Aim of the exercise »
Across all the entries, how many lines hold "Open"? Answer with that number and nothing else.
--------------------------------------------------
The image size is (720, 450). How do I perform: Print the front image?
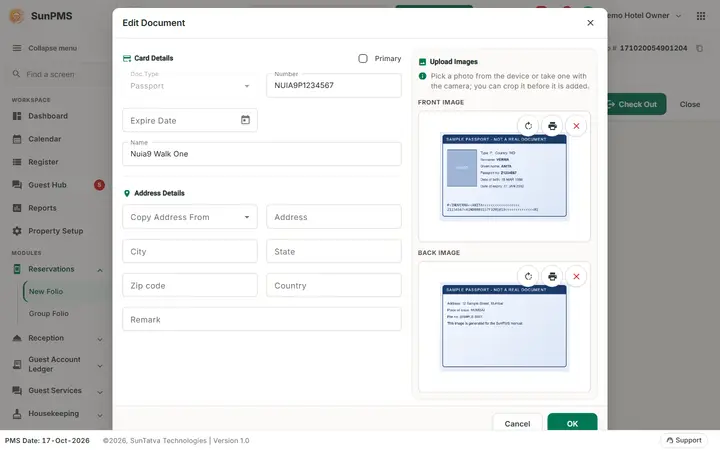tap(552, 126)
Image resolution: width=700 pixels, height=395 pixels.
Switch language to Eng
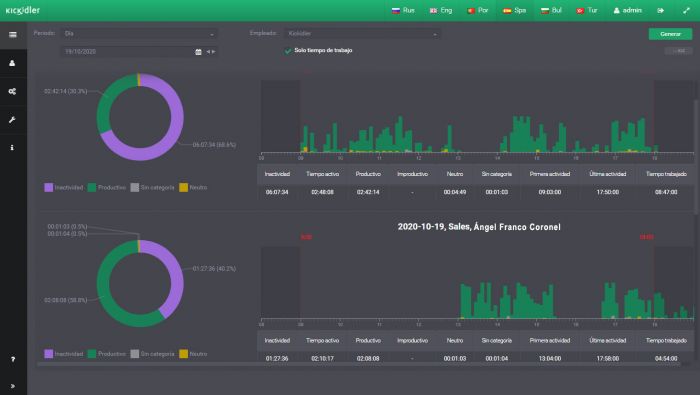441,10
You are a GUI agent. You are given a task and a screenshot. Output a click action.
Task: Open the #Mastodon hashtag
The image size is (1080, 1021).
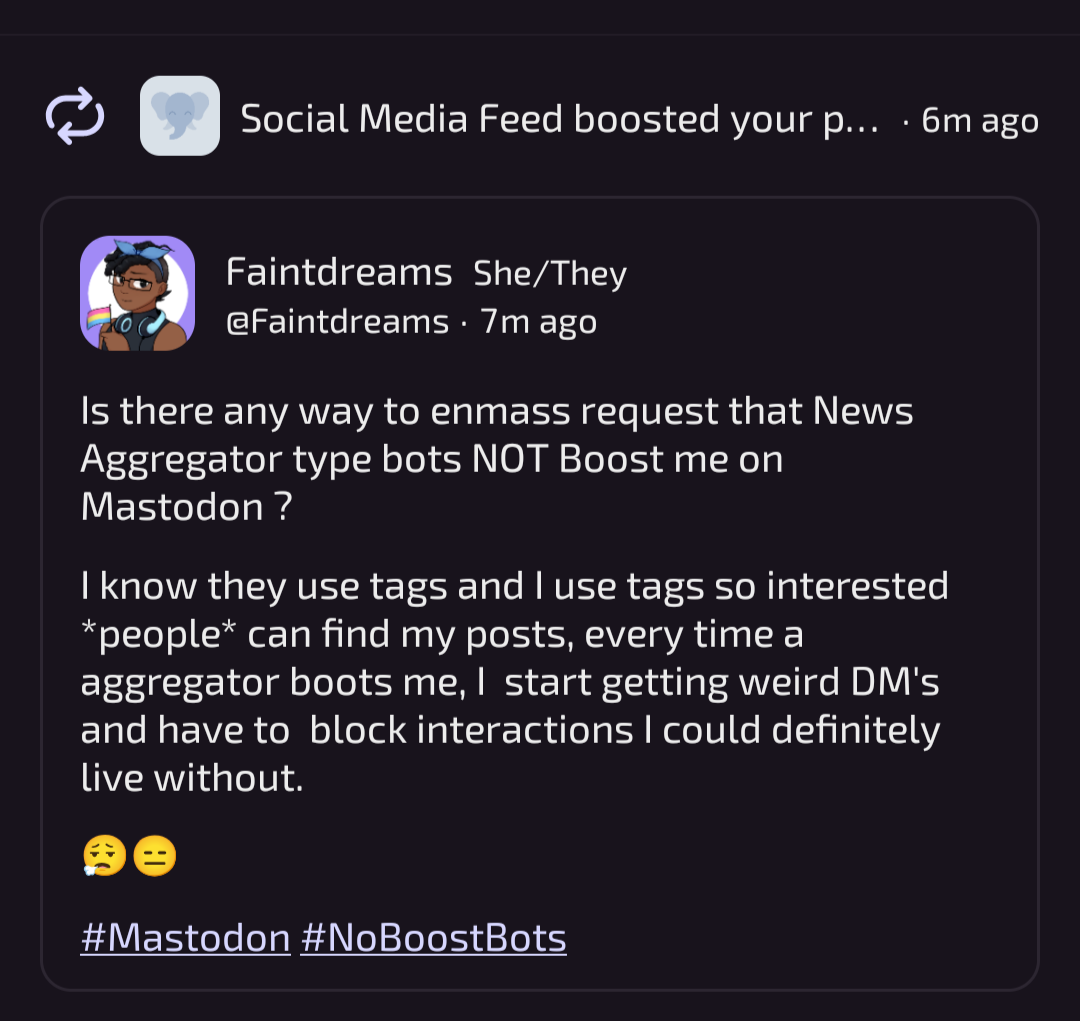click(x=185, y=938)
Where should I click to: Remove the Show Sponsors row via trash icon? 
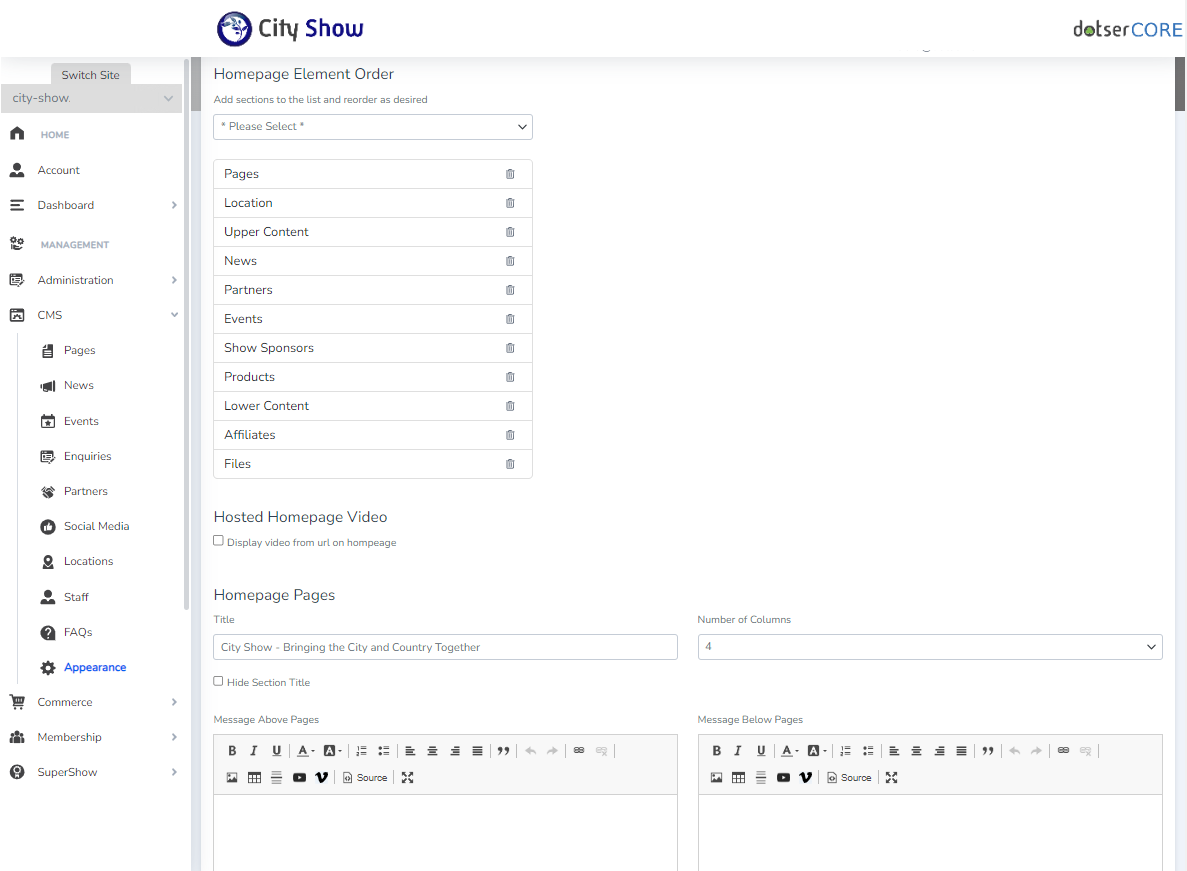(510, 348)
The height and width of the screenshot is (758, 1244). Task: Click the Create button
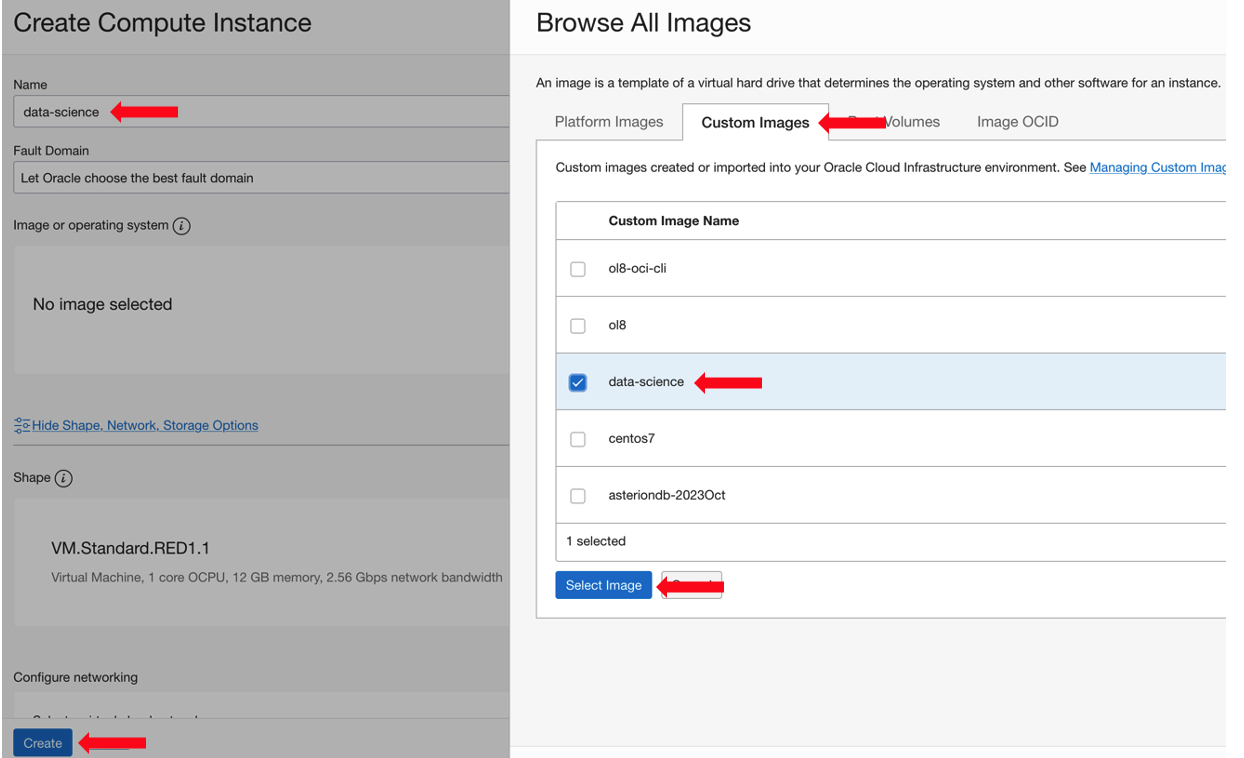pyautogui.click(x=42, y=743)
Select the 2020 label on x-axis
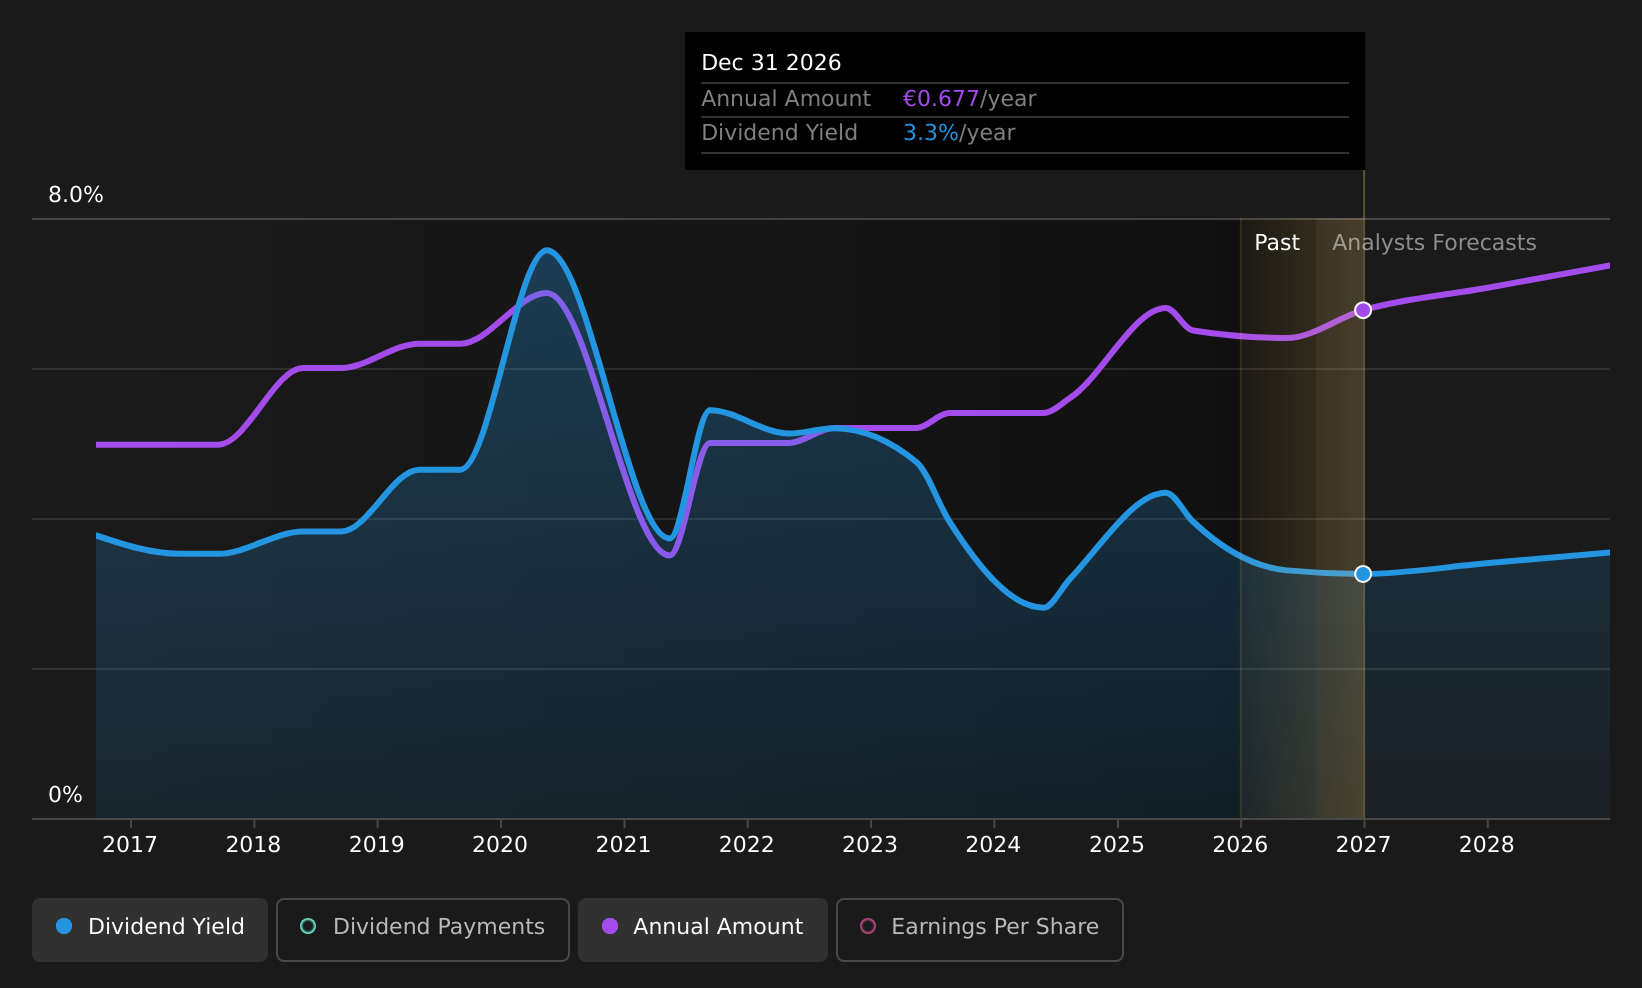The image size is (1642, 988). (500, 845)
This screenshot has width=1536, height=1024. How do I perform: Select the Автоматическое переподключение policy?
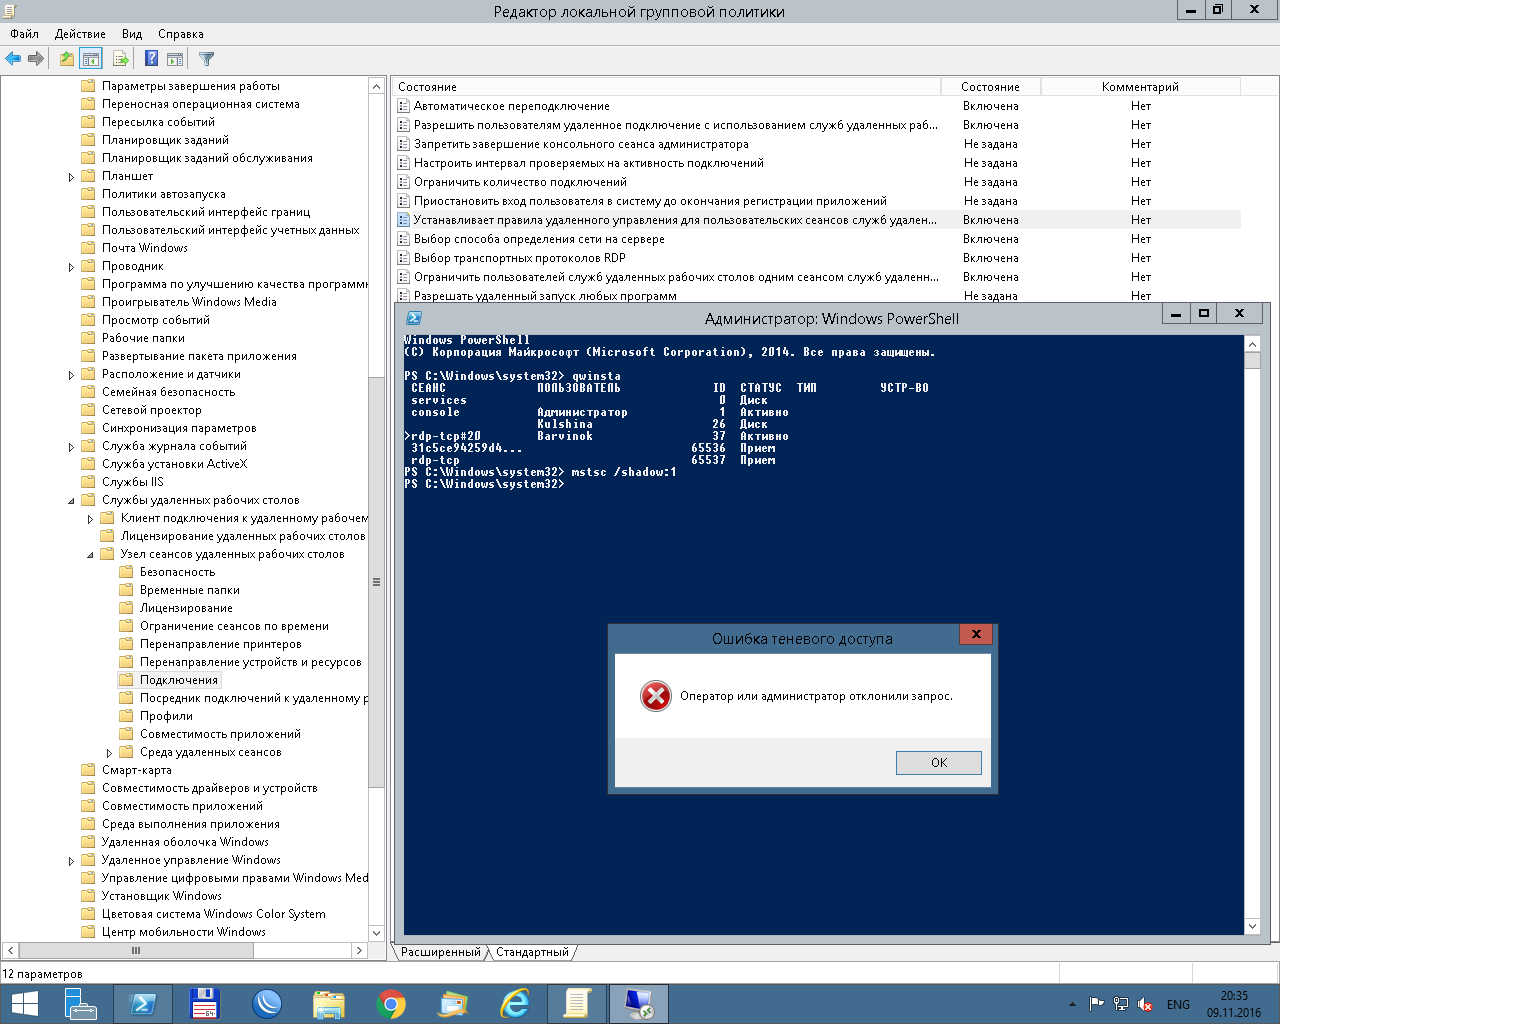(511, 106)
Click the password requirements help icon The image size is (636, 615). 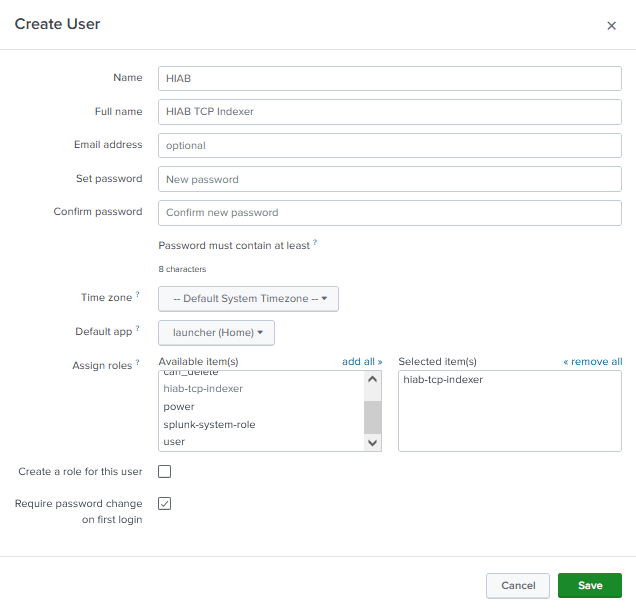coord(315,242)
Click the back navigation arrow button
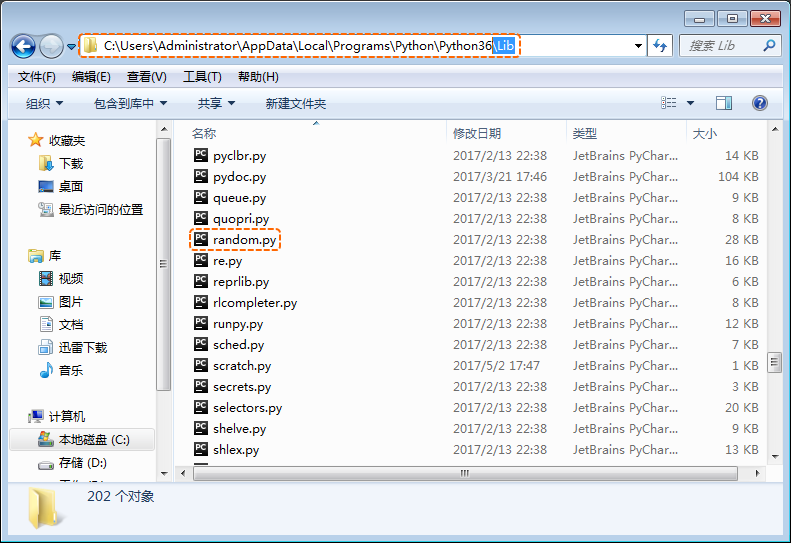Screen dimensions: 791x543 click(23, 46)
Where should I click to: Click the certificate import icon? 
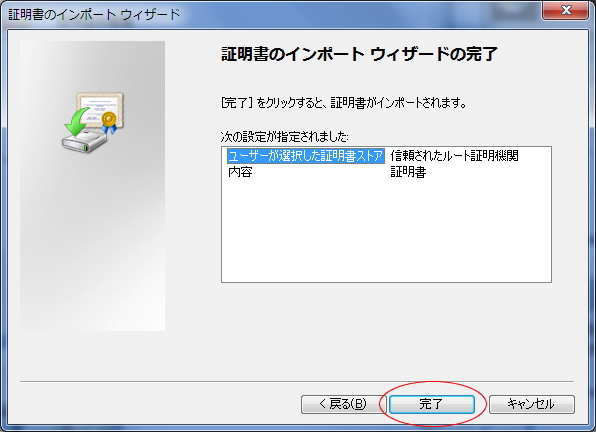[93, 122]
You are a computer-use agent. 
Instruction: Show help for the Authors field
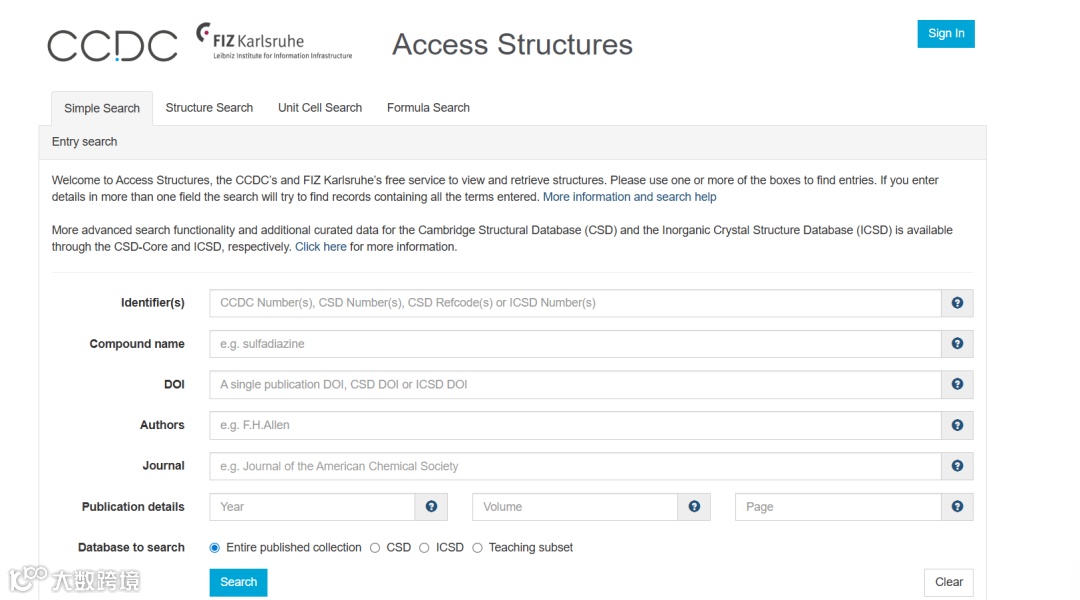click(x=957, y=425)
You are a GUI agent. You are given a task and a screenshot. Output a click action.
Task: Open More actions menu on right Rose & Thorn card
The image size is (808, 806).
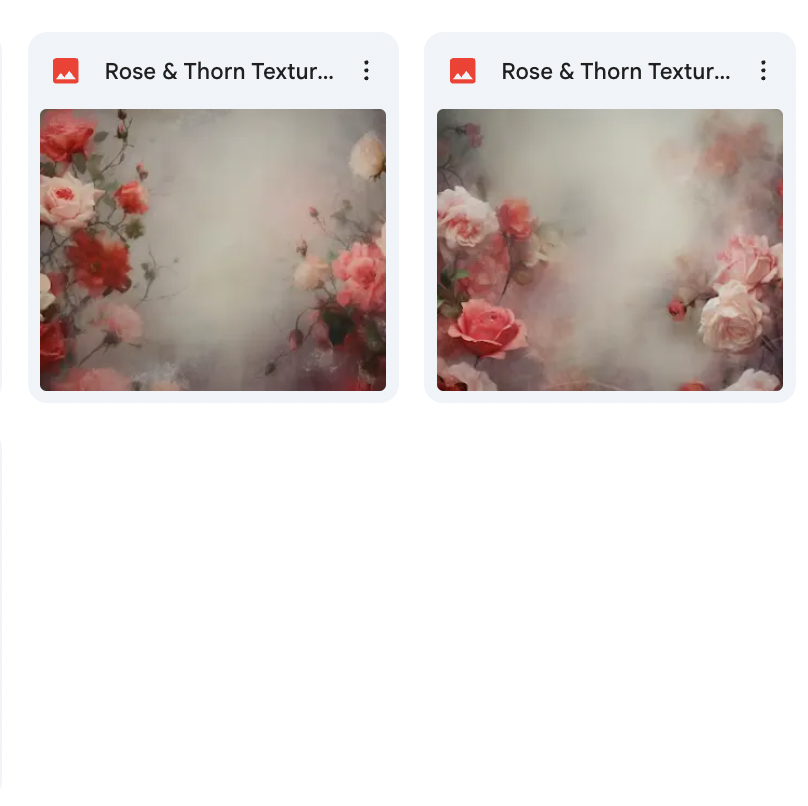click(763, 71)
--------------------------------------------------
Problem solution »
2